- Provided entries
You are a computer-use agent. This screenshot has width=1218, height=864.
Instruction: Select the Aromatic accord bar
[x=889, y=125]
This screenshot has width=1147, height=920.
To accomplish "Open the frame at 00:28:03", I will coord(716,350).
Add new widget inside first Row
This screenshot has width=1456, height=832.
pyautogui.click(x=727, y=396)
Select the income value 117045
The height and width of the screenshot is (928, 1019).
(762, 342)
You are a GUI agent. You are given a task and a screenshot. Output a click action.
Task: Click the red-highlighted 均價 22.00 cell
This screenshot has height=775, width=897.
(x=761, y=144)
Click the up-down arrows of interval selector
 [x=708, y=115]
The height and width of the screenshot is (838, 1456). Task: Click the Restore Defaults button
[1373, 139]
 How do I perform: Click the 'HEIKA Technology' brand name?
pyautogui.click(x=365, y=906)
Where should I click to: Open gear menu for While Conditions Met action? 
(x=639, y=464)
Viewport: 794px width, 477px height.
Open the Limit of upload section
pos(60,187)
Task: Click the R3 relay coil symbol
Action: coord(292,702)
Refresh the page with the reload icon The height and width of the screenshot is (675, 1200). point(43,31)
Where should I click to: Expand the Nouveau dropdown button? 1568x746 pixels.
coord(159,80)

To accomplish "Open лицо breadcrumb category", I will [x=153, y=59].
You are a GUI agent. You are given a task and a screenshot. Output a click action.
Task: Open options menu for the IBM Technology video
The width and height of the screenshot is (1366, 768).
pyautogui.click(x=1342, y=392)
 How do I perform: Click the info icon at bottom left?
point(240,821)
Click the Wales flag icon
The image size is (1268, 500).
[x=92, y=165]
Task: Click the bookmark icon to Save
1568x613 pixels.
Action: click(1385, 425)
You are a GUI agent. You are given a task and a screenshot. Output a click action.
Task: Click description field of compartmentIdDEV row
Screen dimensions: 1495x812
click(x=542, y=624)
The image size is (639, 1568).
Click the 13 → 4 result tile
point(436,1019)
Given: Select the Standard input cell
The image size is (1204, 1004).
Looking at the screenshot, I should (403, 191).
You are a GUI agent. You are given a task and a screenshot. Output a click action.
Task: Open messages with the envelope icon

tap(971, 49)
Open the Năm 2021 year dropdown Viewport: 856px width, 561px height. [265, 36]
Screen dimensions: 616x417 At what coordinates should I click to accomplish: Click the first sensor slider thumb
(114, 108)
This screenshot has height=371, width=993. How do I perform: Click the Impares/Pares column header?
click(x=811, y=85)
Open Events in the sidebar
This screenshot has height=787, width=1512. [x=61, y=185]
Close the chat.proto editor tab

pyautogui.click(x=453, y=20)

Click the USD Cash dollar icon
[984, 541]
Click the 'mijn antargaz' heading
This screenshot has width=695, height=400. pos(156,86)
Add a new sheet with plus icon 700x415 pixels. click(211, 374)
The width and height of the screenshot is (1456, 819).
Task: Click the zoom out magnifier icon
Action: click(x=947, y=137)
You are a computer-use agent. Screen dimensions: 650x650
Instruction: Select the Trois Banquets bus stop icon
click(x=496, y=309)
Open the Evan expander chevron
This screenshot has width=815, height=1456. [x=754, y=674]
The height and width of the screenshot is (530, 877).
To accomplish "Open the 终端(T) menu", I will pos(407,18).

- Exercise directions
Without omitting anything, output the entries exactly.

- Task response
You are a computer-use agent. This screenshot has width=1218, height=864.
Instruction: Select the Aromatic accord bar
[x=889, y=125]
This screenshot has width=1147, height=920.
To accomplish "Open the frame at 00:28:03", I will coord(716,350).
Add new widget inside first Row
This screenshot has width=1456, height=832.
pyautogui.click(x=727, y=396)
Select the income value 117045
The height and width of the screenshot is (928, 1019).
(762, 342)
You are a GUI agent. You are given a task and a screenshot. Output a click action.
Task: Click the red-highlighted 均價 22.00 cell
This screenshot has height=775, width=897.
(x=761, y=144)
Click the up-down arrows of interval selector
 [x=708, y=115]
The height and width of the screenshot is (838, 1456). Task: Click the Restore Defaults button
[1373, 139]
 How do I perform: Click the 'HEIKA Technology' brand name?
pyautogui.click(x=365, y=906)
Where should I click to: Open gear menu for While Conditions Met action? 
(x=639, y=464)
Viewport: 794px width, 477px height.
Open the Limit of upload section
pos(60,187)
Task: Click the R3 relay coil symbol
Action: coord(292,702)
Refresh the page with the reload icon The height and width of the screenshot is (675, 1200). point(43,31)
Where should I click to: Expand the Nouveau dropdown button? 1568x746 pixels.
coord(159,80)

To accomplish "Open лицо breadcrumb category", I will [x=153, y=59].
You are a GUI agent. You are given a task and a screenshot. Output a click action.
Task: Open options menu for the IBM Technology video
The width and height of the screenshot is (1366, 768).
pyautogui.click(x=1342, y=392)
 How do I perform: Click the info icon at bottom left?
point(240,821)
Click the Wales flag icon
The image size is (1268, 500).
[x=92, y=165]
Task: Click the bookmark icon to Save
1568x613 pixels.
Action: click(1385, 425)
You are a GUI agent. You are given a task and a screenshot. Output a click action.
Task: Click description field of compartmentIdDEV row
Screen dimensions: 1495x812
click(x=542, y=624)
The image size is (639, 1568).
Click the 13 → 4 result tile
point(436,1019)
Given: Select the Standard input cell
The image size is (1204, 1004).
Looking at the screenshot, I should (403, 191).
You are a GUI agent. You are given a task and a screenshot. Output a click action.
Task: Open messages with the envelope icon

tap(971, 49)
Open the Năm 2021 year dropdown Viewport: 856px width, 561px height. [265, 36]
Screen dimensions: 616x417 At what coordinates should I click to accomplish: Click the first sensor slider thumb
(114, 108)
This screenshot has height=371, width=993. How do I perform: Click the Impares/Pares column header?
click(x=811, y=85)
Open Events in the sidebar
This screenshot has height=787, width=1512. [x=61, y=185]
Close the chat.proto editor tab

pyautogui.click(x=453, y=20)

Click the USD Cash dollar icon
[984, 541]
Click the 'mijn antargaz' heading
This screenshot has width=695, height=400. pos(156,86)
Add a new sheet with plus icon 700x415 pixels. click(211, 374)
The width and height of the screenshot is (1456, 819).
Task: Click the zoom out magnifier icon
Action: click(x=947, y=137)
You are a computer-use agent. Screen dimensions: 650x650
Instruction: Select the Trois Banquets bus stop icon
click(x=496, y=309)
Open the Evan expander chevron
This screenshot has width=815, height=1456. [x=754, y=674]
The height and width of the screenshot is (530, 877).
To accomplish "Open the 终端(T) menu", I will pos(407,18).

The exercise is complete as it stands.